Let $\Gamma$ be the circle of radius 1,3 and 5 respectively. Evaluate
$$\int_\Gamma \frac{1}{(z+4)^3(z-2i)}dz$$
Attempt
$$\int_\Gamma \frac{1}{(z+4)^3(z-2i)}dz=\int_\Gamma -\frac{4+2i}{(z+4)^3}+\frac{1}{(z-2i)}dz$$
For $\Gamma$ a circle of radius 1 we have no isolated singularites within the loop and so, by Cauchy's theorem, we have
$$\int_\Gamma \frac{1}{(z+4)^3(z-2i)}dz=0$$
For $\Gamma$ a circle of radius 3 we have no isolated singularites within the loop and so, by Cauchy's theorem, we have
$$\int_\Gamma \frac{1}{(z+4)^3(z-2i)}dz=2\pi i$$
For $\Gamma$ a circle of radius 5 we have 2 isolated singularites which we traverse once and so $$\int_\Gamma \frac{1}{(z+4)^3(z-2i)}dz=2\pi i (1+4+2i)=10\pi i -4\pi$$
I suppose that your circles are centered at $0$.
If the radius is $1$, then what you did is correct.

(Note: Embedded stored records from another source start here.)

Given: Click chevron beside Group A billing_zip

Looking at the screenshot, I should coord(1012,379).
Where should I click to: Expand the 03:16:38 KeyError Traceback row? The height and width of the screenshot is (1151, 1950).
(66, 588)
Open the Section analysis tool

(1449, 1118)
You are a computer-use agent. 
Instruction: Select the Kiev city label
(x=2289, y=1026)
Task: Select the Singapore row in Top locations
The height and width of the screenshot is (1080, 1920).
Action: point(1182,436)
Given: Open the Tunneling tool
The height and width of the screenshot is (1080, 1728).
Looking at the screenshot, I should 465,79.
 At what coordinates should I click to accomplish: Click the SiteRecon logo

If the radius is $3$, then there is one isolated singularity, at $2i$. By Cauchy's integral formula, the integral is equal to$$2\pi i\times\frac1{(4+2i)^3}=\frac{11+2i}{500}.$$
If the radius is $5$, then there are two isolated singularities, at $2i$ and at $-4$. By the residue theorem, the integral is equal to $2\pi i$ times the sum of the residues at $2i$ and at $-4$, which happen to be symmetrical. Therefore, the integral is equal to $0$.